--- SUPPLIED DATA ---
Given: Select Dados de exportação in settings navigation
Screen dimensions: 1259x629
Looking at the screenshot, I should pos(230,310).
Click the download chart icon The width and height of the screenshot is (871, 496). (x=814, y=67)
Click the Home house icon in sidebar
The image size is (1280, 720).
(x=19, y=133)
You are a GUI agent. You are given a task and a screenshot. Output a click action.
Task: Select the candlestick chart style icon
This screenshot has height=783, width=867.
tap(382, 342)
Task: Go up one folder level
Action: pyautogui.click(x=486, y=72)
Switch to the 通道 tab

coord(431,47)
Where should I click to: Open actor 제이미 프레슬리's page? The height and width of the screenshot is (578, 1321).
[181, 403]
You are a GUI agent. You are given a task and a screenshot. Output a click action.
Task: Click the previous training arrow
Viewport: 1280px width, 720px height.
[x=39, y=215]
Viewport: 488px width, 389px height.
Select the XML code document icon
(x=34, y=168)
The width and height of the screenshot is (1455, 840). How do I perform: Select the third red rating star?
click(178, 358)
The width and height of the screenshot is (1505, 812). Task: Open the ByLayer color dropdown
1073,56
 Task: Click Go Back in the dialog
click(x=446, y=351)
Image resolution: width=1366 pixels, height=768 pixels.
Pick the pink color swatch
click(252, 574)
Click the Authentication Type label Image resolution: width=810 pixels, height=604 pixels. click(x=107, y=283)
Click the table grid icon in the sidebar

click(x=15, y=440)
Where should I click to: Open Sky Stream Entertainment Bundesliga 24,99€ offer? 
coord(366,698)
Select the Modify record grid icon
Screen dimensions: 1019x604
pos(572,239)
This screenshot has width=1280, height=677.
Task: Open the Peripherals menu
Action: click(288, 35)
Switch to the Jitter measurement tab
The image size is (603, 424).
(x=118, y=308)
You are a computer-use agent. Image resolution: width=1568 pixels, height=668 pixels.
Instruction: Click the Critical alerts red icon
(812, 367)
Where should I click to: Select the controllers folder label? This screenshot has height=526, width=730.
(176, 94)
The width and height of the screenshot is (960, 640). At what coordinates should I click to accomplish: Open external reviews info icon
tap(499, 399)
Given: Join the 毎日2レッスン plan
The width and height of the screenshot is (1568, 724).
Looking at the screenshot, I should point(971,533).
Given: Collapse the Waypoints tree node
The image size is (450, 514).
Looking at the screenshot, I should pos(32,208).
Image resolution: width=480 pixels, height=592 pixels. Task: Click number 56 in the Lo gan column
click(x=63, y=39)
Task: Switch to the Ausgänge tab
---
● **TASK OBJECTIVE**
Copy every line of the listing above exactly.

● **ANSWER TO THE EXERCISE**
Given: Select Dados de exportação in settings navigation
Screen dimensions: 1259x629
Looking at the screenshot, I should pos(230,310).
Click the download chart icon The width and height of the screenshot is (871, 496). (x=814, y=67)
Click the Home house icon in sidebar
The image size is (1280, 720).
(x=19, y=133)
You are a GUI agent. You are given a task and a screenshot. Output a click action.
Task: Select the candlestick chart style icon
This screenshot has height=783, width=867.
tap(382, 342)
Task: Go up one folder level
Action: pyautogui.click(x=486, y=72)
Switch to the 通道 tab

coord(431,47)
Where should I click to: Open actor 제이미 프레슬리's page? The height and width of the screenshot is (578, 1321).
[181, 403]
You are a GUI agent. You are given a task and a screenshot. Output a click action.
Task: Click the previous training arrow
Viewport: 1280px width, 720px height.
[x=39, y=215]
Viewport: 488px width, 389px height.
Select the XML code document icon
(x=34, y=168)
The width and height of the screenshot is (1455, 840). How do I perform: Select the third red rating star?
click(178, 358)
The width and height of the screenshot is (1505, 812). Task: Open the ByLayer color dropdown
1073,56
 Task: Click Go Back in the dialog
click(x=446, y=351)
Image resolution: width=1366 pixels, height=768 pixels.
Pick the pink color swatch
click(252, 574)
Click the Authentication Type label Image resolution: width=810 pixels, height=604 pixels. click(x=107, y=283)
Click the table grid icon in the sidebar

click(x=15, y=440)
Where should I click to: Open Sky Stream Entertainment Bundesliga 24,99€ offer? 
coord(366,698)
Select the Modify record grid icon
Screen dimensions: 1019x604
pos(572,239)
This screenshot has width=1280, height=677.
Task: Open the Peripherals menu
Action: click(288, 35)
Switch to the Jitter measurement tab
The image size is (603, 424).
(x=118, y=308)
You are a computer-use agent. Image resolution: width=1568 pixels, height=668 pixels.
Instruction: Click the Critical alerts red icon
(812, 367)
Where should I click to: Select the controllers folder label? This screenshot has height=526, width=730.
(176, 94)
The width and height of the screenshot is (960, 640). At what coordinates should I click to accomplish: Open external reviews info icon
tap(499, 399)
Given: Join the 毎日2レッスン plan
The width and height of the screenshot is (1568, 724).
Looking at the screenshot, I should point(971,533).
Given: Collapse the Waypoints tree node
The image size is (450, 514).
Looking at the screenshot, I should pos(32,208).
Image resolution: width=480 pixels, height=592 pixels. Task: Click number 56 in the Lo gan column
click(x=63, y=39)
Task: Switch to the Ausgänge tab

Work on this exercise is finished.